One-year echocardiographic outcome of transcatheter tricuspid valve repair: Comparison of edge-to-edge repair versus annuloplasty

Johanna Vogelhuber (Bonn)1, A. Sugiura (Bonn)1, T. Tanaka (Bonn)1, M. U. Becher (Solingen)2, V. Tiyerili (Waldbröl)3, S. Zimmer (Bonn)1, G. Nickenig (Bonn)1, C. Öztürk (Bonn)1, M. Weber (Bonn)1

1Universitätsklinikum Bonn Medizinische Klinik und Poliklinik II Bonn, Deutschland; 2Städt. Klinikum Solingen gGmbH Klinik für Kardiologie und internistische Intensivmedizin Solingen, Deutschland; 3Kreiskrankenhaus Waldbröl GmbH Klinik für Innere Medizin, Kardiologie Waldbröl, Deutschland

 

Objectives: We sought to compare currently available CE-certified transcatheter tricuspid valve repair (TTVr) therapy options in consideration of efficacy, safety and echocardiographical outcomes.

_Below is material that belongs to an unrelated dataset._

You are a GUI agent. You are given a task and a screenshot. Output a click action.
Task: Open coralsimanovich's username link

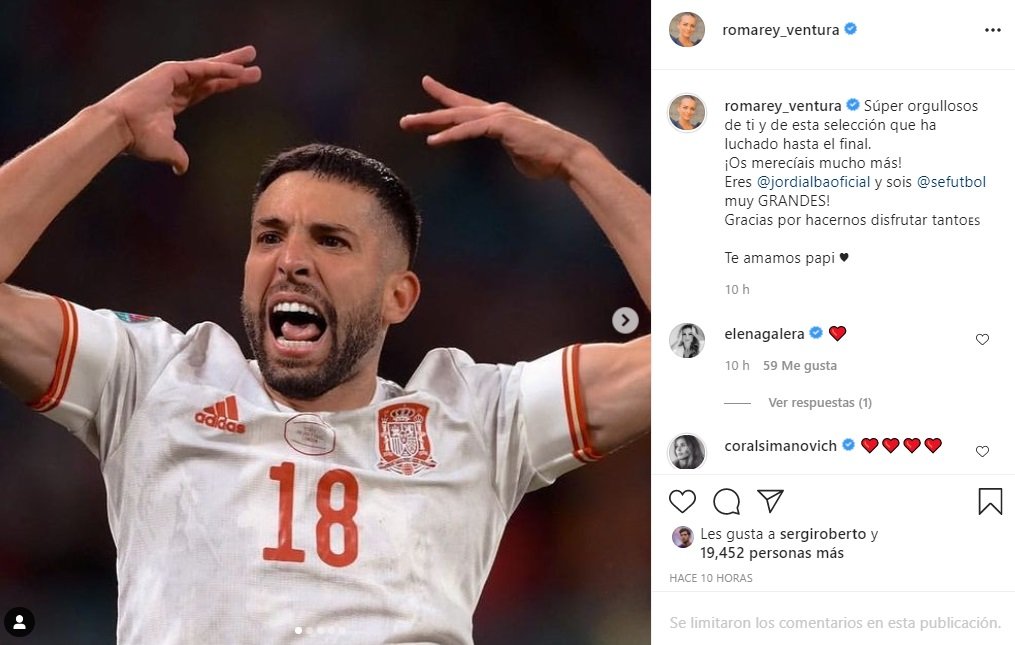coord(780,446)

Methods: After propensity matching we retrospectively included 55 patients with symptomatic high-grade tricuspid regurgitation (TR) who underwent either a MitraClip/PASCAL or a Cardioband procedure. Comprehensive clinical and echocardiographic evaluation, including comprehensive strain analysis, were performed before and one year after the procedure.

Results: 41 patients (74.5%) underwent transcatheter edge-to-edge repair (A), and 14 patients (25.5%) were treated by interventional direct annuloplasty (B) of TR (94.5 % functional). At one-year follow-up, we found a significant and sustained reduction of TR in both groups (A: 54.7% vs B: 49.3%, p=0.7). Tricuspid diameter was significantly significantly reduced  by  group A (6.9%) and by group B (10.7%, both  p<0.01) and led to a significant decrease in right atrial dimensions (A: 9.4%; B: 10.7%, p<0.05) and pressure (A: 26.6%; B: 28.6%, p<0.05) without statistical significance in comparison of both groups (p>0.05). In group A, right ventricular (RV) function was found to be increased in strain analysis (RV-GLS: -17.90±8.35% to -21.14±7.02%, p= 0.01) with decreased RV systolic pressure (38.92±16.56 mmHg to 32.98±10.99 mmHg, p= 0.02), whereas no relevant changes in group B. We documented improved NYHA class (A: 26.5% vs B: 18.53%, p=0.3) and 6MWT (A: 18.2% vs. B: 23.2%, p=0.6) at one-year FU in both groups. One-year mortality and heart failure rehospitalisations were comparable between the groups. Of note, a moderate amelioration of renal dysfunction was documented at one-year-FU (p=0.01).

Conclusion: Both TTVr modalities were efficacious to reduce TR, followed by sustained improved functional capacity. Right atrial volumes und pressure decreased postinterventionally as a sign of reduced volume overload of the right heart.